For the entries below, print exactly the lines between the line holding "This screenshot has width=1080, height=441." and the line holding "Dismiss the error with the Ignore button", inclusive, and nothing else.

[Opening The data section]

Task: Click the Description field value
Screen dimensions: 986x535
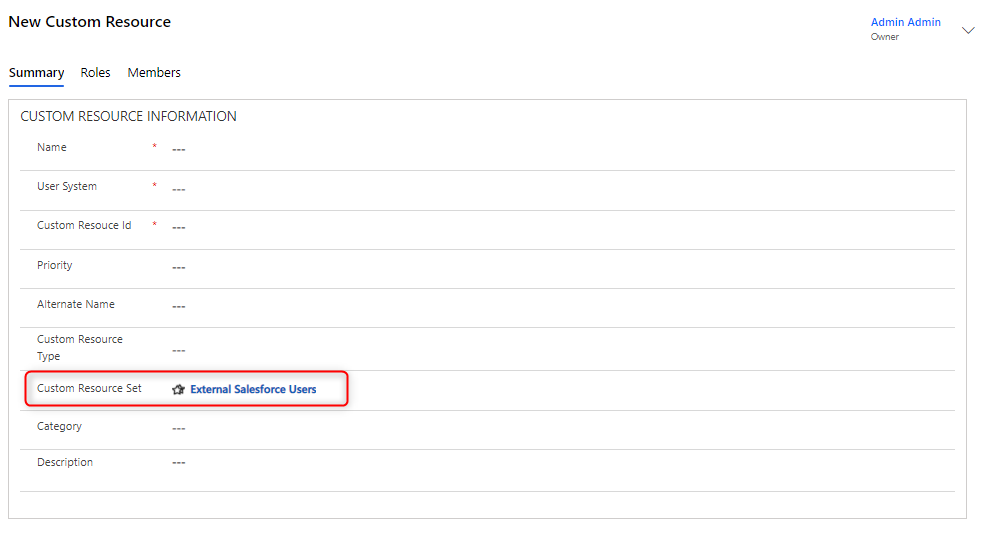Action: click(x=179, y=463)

[Closing The data section]
[Opening The data section]

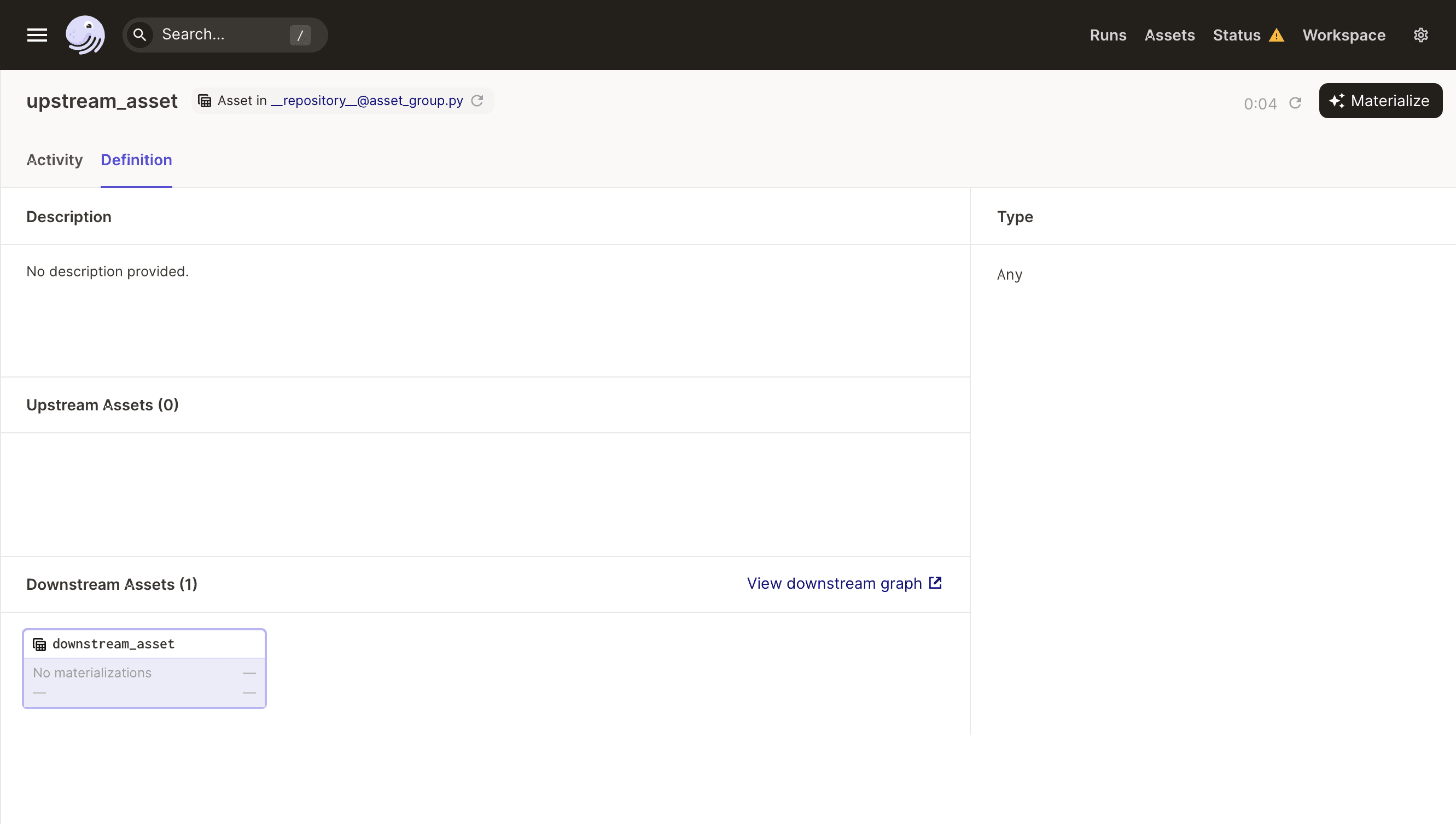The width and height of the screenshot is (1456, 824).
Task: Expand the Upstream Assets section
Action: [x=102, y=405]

[Closing The data section]
[Opening The data section]

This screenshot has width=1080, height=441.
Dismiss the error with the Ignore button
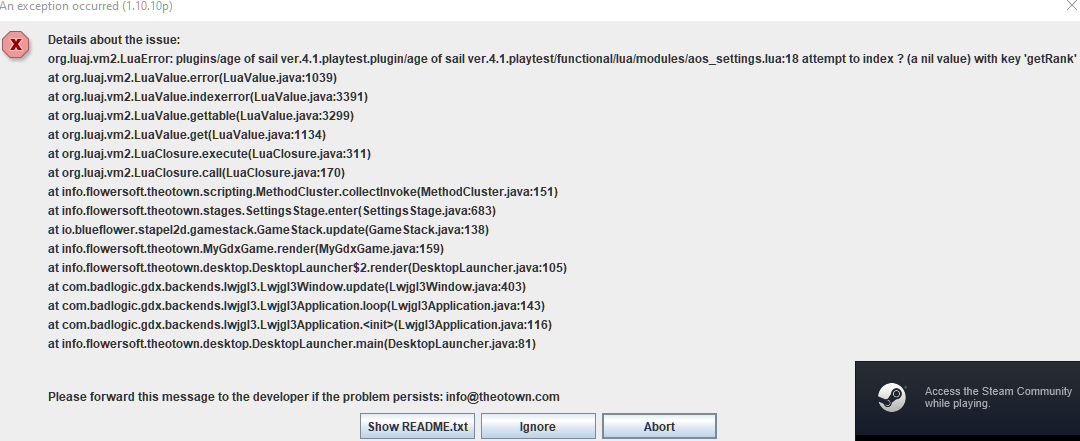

[Closing The data section]

» **Exercise answer**
This screenshot has width=1080, height=441.
Dismiss the error with the Ignore button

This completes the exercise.